Quand le sang régit ta vie

Si tu vois une fille qui te ressemble, cours et bats-toi.
Ne saigne pas.
Si tu saignes, une compresse, du feu, du détergent.
Si tu trouves un trou, va chercher tes parents.

La vie de Molly aurait pu être celle d’une petite fille normale, si ce n’était cette maladie étrange qui régit son quotidien de façon très éprouvante et violente. Elle doit apprendre à se battre alors qu’elle n’est qu’une enfant. Si elle ne suit pas ces règles, elle risque d’y laisser la vie.

Ce qui frappe en premier lieu quand on lit Les meurtres de Molly Southbourne, c’est l’efficacité et la concision du style. C’est direct, assez clinique. Avec pour effet d’une part d’amplifier le malaise et d’autre part de rendre le livre inlâchable. Heureusement, il est court, il se lit d’une traite.

Menstruations & rapport au corps

On est dans le registre du thriller horrifique, au rythme rapide. A ce stade, on en a déjà pour son argent. Mais ce qui m’a azimutée c’est l‘immensité du sous-texte. Bien évidemment, on peut y voir une métaphore de la maladie en général, sous un emballage horrifique qui permet d’en accentuer les caractéristiques. D’ailleurs Molly cache son affection aux yeux des autres derrière l’hémophilie, qui a la même solution pour des conséquences bien différentes : ne pas saigner. Difficile quand on est une femme bien sûr.

Quand on commence le livre, Molly est enfant, mais dès qu’on comprend la teneur de son problème, la question est immédiate : comment elle va faire quand elle aura ses règles ? Le double sens du mot « règles » en français, forcément involontaire puisque le texte a été écrit en anglais, rend l’ensemble encore plus prégnant. Je m’en suis rendue compte en relisant la citation ci-dessous qui, sortie de son contexte, peut indifféremment parler des unes ou des autres et fonctionner comme tel (en l’occurrence on parle bien des règles-rules) :

Les prisons se construisent avec les pierres de la Loi. Blake. Molly pense être dans une prison construite avec ses règles.

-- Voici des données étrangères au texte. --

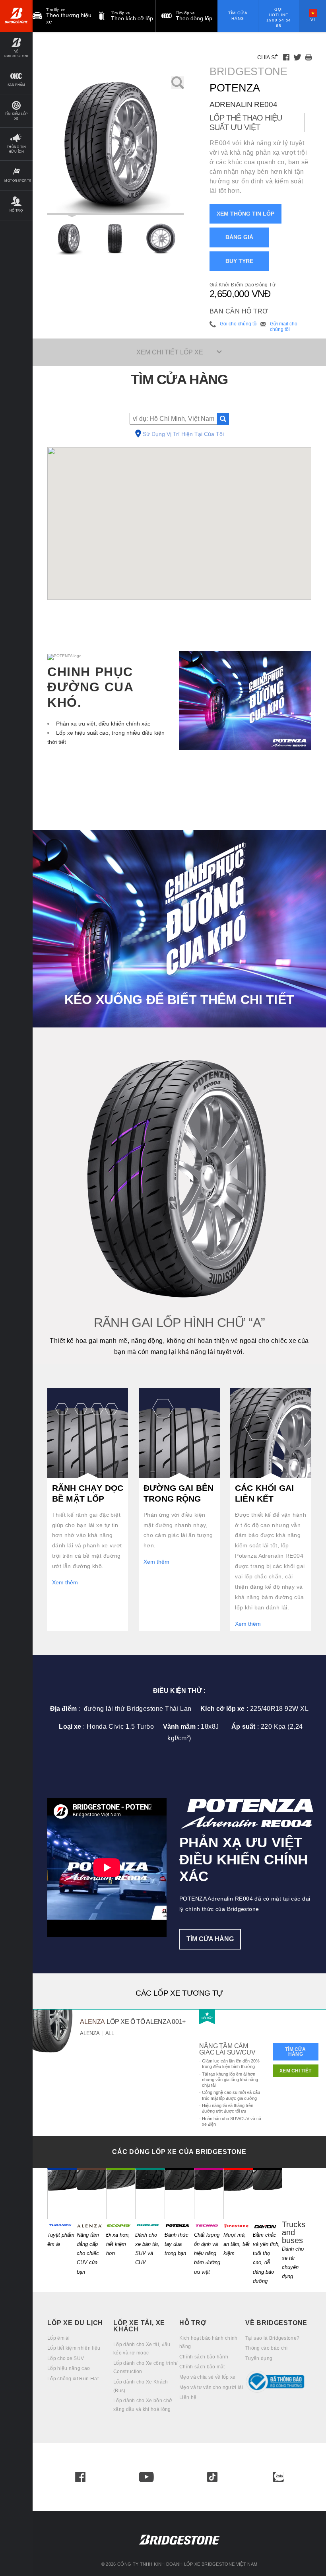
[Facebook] (286, 57)
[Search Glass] (223, 419)
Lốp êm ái (58, 2338)
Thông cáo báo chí (266, 2348)
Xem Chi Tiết (295, 2071)
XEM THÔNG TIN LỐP (245, 214)
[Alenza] (91, 2193)
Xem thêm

Cet aparté menstruel me permet de continuer à dérouler mon propos. De la maladie on peut dériver sur tout type de conflit qui peut opposer un individu et son corps. De ce que le corps nous impose dans ses limitations, dans ses manifestations qu’elles soient normales ou liées à une maladie ou un état modifié.

Les règles sont un très bon exemple en ce qui me concerne : une manifestation physique pénible dans ses arrangements avec le quotidien (avez-vous déjà monté à cheval avec une serviette hygiénique ?), douloureuse (j’ai des visions de mon moi ado collée au radiateur de ma chambre pour tenter de gérer des sueurs froides incontrôlables en attendant que l’Ibuprofen fasse son office) et à l’utilité contestable, que je me suis empressée de contrôler avec la pilule dès que j’ai pu. 

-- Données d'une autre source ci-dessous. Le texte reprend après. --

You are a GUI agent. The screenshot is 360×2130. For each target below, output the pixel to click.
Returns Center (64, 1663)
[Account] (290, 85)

Mais aussi de ce qu’on impose à nos corps : le non respect des signaux qu’il nous envoie (perso je suis la spécialiste de cette technique, générant mes cohortes de « mollys » – métaphoriques bien sûr – en conséquence) ou ce qu’on lui inflige comme souffrances plus ou moins violentes, souvent pour des raisons sociétales (la question de l’épilation est brièvement évoquée dans la novella).

A mesure qu’elle découpe des cadavres sur la table d’autopsie, elle se rend compte que la vie n’a aucun sens.

De l’impermanence de l’identité

On peut aller plus loin en évoquant la question de l’identité. Parce que Les meurtres de Molly Southbourne est aussi une novella d’apprentissage. Tade Thompson donne le ton avec une fausse citation en épigraphe, par un auteur fictif dont il se sert occasionnellement dans ses textes, Theophilus Roshodan :

A chaque échec, à chaque insulte, à chaque blessure de la psyché, nous sommes recréés. Ce nouveau soi, nous devons le combattre chaque jour ou affronter l’extinction de l’esprit.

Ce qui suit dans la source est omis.